_DIRECTIONS:_
Only the lines from the one that includes "1080x1080 pixels. At" through the last line below belong in the reply, copied exactly and without pictures.

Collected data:
----------------------------------------

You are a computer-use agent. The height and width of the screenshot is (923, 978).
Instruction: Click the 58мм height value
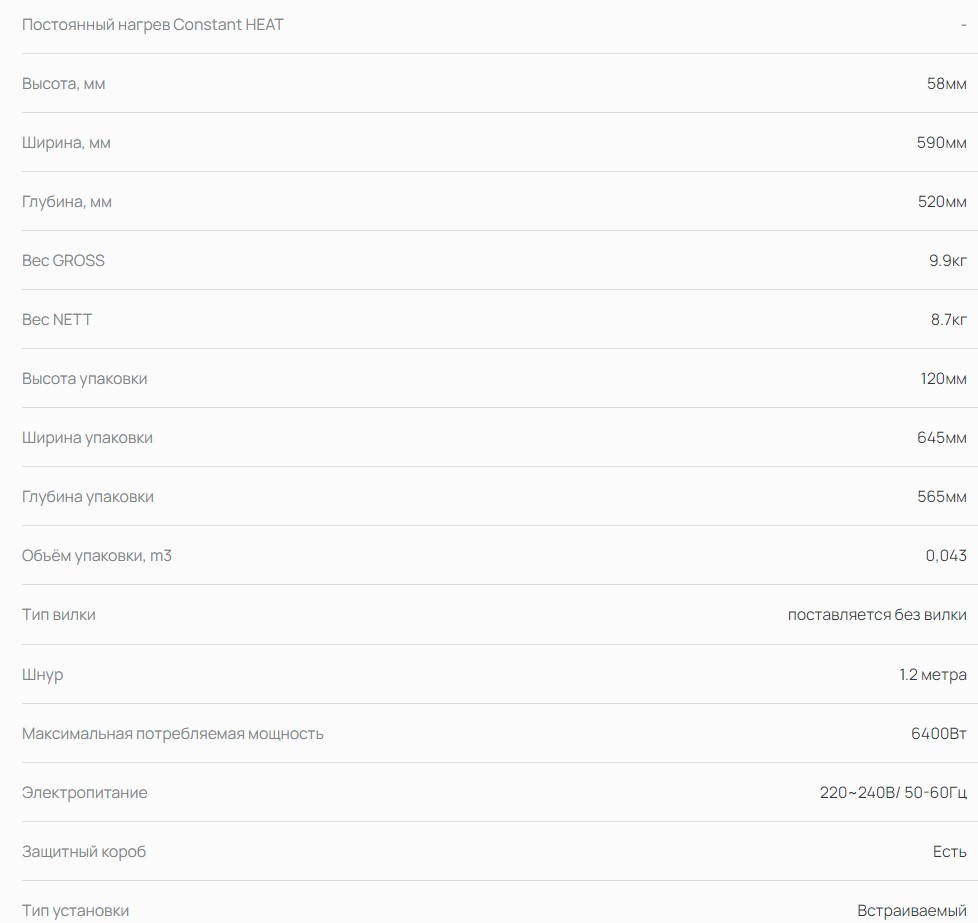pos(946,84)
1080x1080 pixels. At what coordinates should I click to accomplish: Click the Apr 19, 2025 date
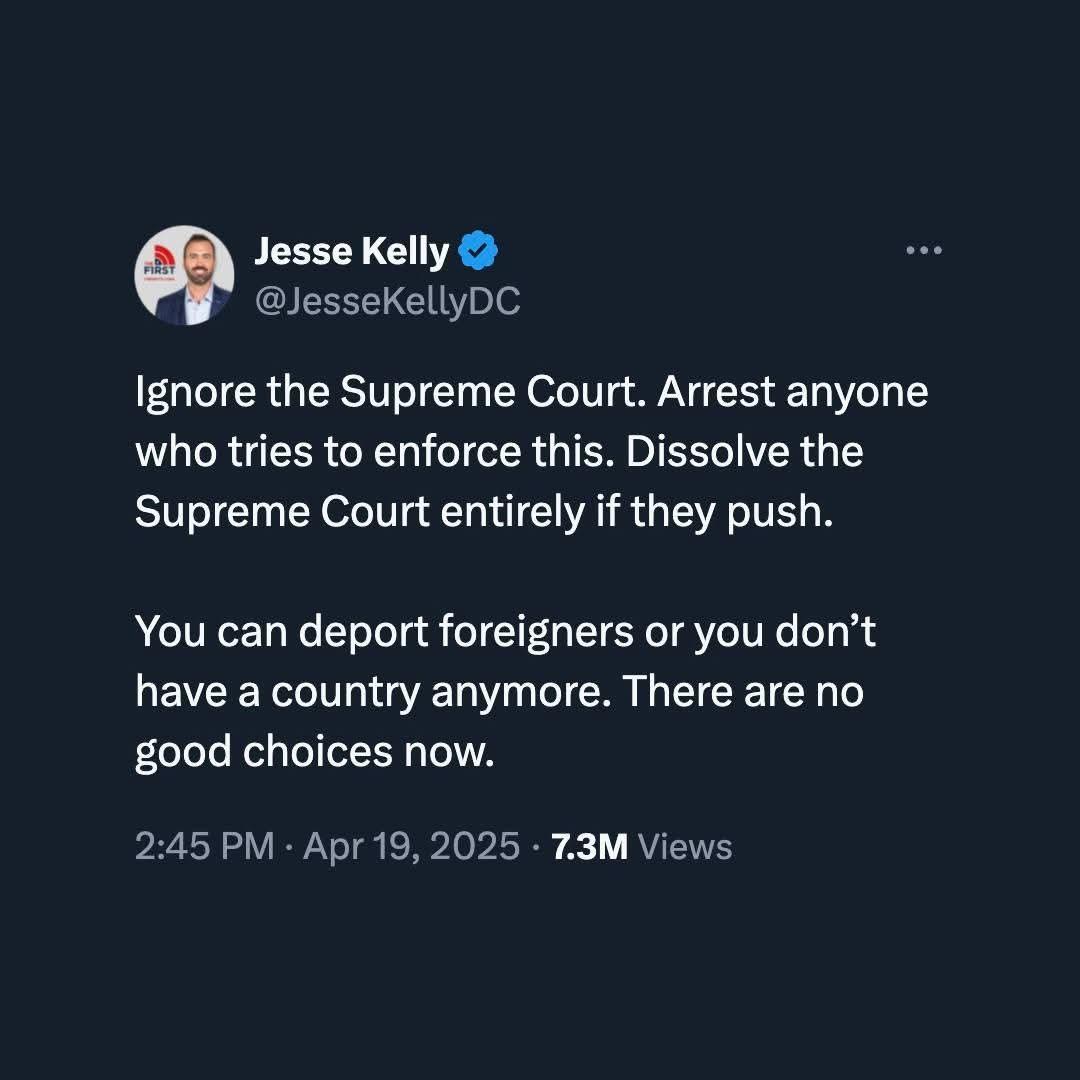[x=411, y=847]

----------------------------------------

_PROBLEM SOLUTION:_
1080x1080 pixels. At what coordinates should I click to accomplish: Click the Apr 19, 2025 date
[x=411, y=847]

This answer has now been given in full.